Begin INFORMATION SHOWN

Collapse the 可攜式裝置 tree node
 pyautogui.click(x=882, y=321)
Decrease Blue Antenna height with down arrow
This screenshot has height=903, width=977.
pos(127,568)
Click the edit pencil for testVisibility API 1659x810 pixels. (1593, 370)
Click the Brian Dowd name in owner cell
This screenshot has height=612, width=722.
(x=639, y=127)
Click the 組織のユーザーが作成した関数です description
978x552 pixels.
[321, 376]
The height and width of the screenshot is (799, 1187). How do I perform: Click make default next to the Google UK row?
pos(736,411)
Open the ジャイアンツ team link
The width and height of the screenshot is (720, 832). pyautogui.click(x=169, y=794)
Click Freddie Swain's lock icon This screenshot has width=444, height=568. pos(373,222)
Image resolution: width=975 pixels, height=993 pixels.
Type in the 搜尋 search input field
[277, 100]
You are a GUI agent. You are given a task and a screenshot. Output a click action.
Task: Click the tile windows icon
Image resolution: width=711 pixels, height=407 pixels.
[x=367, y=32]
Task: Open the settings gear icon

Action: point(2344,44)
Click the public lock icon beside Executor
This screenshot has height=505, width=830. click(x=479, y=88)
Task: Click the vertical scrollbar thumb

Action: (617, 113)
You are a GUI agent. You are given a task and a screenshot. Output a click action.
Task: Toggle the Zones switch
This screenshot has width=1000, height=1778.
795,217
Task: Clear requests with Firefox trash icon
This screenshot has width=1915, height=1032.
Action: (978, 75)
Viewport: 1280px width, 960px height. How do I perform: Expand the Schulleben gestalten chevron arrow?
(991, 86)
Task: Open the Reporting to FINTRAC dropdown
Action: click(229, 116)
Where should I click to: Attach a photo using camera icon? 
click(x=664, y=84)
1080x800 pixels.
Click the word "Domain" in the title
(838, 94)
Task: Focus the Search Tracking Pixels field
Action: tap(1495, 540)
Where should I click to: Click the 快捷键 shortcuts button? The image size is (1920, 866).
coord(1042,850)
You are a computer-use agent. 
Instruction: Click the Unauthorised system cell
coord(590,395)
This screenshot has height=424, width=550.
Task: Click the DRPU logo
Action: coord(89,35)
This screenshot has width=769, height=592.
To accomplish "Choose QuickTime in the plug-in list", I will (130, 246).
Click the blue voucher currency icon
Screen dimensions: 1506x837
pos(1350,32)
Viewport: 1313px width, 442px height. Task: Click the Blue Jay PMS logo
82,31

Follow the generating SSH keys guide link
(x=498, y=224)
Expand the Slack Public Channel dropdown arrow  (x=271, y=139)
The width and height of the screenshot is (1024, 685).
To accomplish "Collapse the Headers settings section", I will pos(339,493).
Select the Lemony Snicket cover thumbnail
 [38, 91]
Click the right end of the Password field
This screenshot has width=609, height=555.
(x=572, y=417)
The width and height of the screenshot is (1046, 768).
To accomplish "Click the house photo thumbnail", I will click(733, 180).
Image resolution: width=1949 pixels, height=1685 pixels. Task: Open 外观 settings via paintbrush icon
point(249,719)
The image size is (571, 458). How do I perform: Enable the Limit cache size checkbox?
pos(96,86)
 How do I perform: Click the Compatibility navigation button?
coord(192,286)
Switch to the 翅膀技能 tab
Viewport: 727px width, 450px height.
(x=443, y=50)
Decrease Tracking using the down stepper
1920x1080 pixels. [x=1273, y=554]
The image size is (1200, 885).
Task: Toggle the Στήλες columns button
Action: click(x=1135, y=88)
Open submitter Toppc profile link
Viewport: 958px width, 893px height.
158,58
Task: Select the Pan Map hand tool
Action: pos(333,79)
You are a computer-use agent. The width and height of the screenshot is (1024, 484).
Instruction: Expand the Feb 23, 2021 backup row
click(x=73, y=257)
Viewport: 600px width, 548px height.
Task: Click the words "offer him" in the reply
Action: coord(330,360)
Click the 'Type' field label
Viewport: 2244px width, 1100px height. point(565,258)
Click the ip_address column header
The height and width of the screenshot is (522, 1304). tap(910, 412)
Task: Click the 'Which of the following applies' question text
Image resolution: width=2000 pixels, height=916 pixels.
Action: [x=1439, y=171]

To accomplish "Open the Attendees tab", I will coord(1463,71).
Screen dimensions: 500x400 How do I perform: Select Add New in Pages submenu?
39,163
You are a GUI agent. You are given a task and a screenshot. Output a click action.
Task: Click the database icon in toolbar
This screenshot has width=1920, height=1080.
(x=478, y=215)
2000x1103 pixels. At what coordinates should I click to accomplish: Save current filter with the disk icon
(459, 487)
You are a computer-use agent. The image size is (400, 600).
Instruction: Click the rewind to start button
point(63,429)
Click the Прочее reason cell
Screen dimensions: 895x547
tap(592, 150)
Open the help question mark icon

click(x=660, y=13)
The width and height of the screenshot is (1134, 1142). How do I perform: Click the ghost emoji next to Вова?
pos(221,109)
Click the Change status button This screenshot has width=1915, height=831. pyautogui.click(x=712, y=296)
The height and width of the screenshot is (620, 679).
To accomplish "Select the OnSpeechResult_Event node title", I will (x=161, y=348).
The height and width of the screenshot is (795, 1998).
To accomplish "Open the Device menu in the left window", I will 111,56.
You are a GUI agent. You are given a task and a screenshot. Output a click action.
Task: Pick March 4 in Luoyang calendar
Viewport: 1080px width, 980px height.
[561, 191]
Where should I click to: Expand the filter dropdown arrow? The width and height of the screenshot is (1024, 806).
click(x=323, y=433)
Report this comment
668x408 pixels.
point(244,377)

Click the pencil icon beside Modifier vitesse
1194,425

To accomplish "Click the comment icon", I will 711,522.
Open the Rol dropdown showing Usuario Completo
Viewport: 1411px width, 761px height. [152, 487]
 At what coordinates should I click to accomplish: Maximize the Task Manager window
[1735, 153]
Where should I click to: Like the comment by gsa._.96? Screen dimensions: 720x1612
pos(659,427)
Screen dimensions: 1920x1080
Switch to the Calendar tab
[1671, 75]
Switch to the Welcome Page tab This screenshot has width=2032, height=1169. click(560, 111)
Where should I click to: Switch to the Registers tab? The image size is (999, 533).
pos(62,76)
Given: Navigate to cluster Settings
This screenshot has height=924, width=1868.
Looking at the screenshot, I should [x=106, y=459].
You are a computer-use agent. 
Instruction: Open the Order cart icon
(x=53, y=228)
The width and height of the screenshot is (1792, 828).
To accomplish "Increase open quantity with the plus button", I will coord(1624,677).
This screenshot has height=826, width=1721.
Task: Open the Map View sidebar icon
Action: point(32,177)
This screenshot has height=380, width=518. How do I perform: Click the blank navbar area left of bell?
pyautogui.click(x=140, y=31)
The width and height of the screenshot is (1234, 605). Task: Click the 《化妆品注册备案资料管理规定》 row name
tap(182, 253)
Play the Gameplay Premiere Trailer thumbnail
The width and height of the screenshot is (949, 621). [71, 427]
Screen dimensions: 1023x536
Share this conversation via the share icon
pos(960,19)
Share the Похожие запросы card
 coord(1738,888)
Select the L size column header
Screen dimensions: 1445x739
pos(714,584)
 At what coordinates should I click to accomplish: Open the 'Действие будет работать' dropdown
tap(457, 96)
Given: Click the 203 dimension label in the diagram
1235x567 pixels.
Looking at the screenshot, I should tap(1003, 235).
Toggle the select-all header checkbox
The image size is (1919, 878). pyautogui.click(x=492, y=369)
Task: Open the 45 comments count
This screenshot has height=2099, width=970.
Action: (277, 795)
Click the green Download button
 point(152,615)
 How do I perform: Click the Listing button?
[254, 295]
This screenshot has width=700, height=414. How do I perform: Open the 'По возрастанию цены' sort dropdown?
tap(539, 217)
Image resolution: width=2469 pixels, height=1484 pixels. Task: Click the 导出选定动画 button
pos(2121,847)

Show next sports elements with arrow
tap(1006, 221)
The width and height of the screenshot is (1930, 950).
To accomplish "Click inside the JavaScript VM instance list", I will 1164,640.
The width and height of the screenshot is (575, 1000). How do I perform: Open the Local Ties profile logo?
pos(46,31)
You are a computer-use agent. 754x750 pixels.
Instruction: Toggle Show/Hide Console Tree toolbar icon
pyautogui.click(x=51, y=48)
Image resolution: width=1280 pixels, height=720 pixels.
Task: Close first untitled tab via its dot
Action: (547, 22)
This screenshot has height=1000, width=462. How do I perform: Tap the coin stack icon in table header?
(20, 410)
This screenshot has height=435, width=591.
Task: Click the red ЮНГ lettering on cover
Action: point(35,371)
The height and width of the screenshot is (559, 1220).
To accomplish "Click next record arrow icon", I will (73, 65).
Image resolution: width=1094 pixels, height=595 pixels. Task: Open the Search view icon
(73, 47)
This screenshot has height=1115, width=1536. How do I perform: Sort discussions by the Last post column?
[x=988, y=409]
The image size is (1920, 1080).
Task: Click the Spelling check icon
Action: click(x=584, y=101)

End INFORMATION SHOWN

WHAT IS NEEDED |
Rewrite the lines from the one containing "Task: Click the 'Which" through the one containing "Click the Change", substituting "symbol" for every occurrence of "icon" and leaving all else unchanged. Provide only those lines.

THE OUTPUT |
Task: Click the 'Which of the following applies' question text
Image resolution: width=2000 pixels, height=916 pixels.
Action: [x=1439, y=171]

To accomplish "Open the Attendees tab", I will coord(1463,71).
Screen dimensions: 500x400 How do I perform: Select Add New in Pages submenu?
39,163
You are a GUI agent. You are given a task and a screenshot. Output a click action.
Task: Click the database symbol in toolbar
This screenshot has width=1920, height=1080.
(x=478, y=215)
2000x1103 pixels. At what coordinates should I click to accomplish: Save current filter with the disk symbol
(459, 487)
You are a computer-use agent. The image size is (400, 600).
Instruction: Click the rewind to start button
point(63,429)
Click the Прочее reason cell
Screen dimensions: 895x547
tap(592, 150)
Open the help question mark symbol

click(x=660, y=13)
The width and height of the screenshot is (1134, 1142). How do I perform: Click the ghost emoji next to Вова?
pos(221,109)
Click the Change status button This screenshot has width=1915, height=831. pyautogui.click(x=712, y=296)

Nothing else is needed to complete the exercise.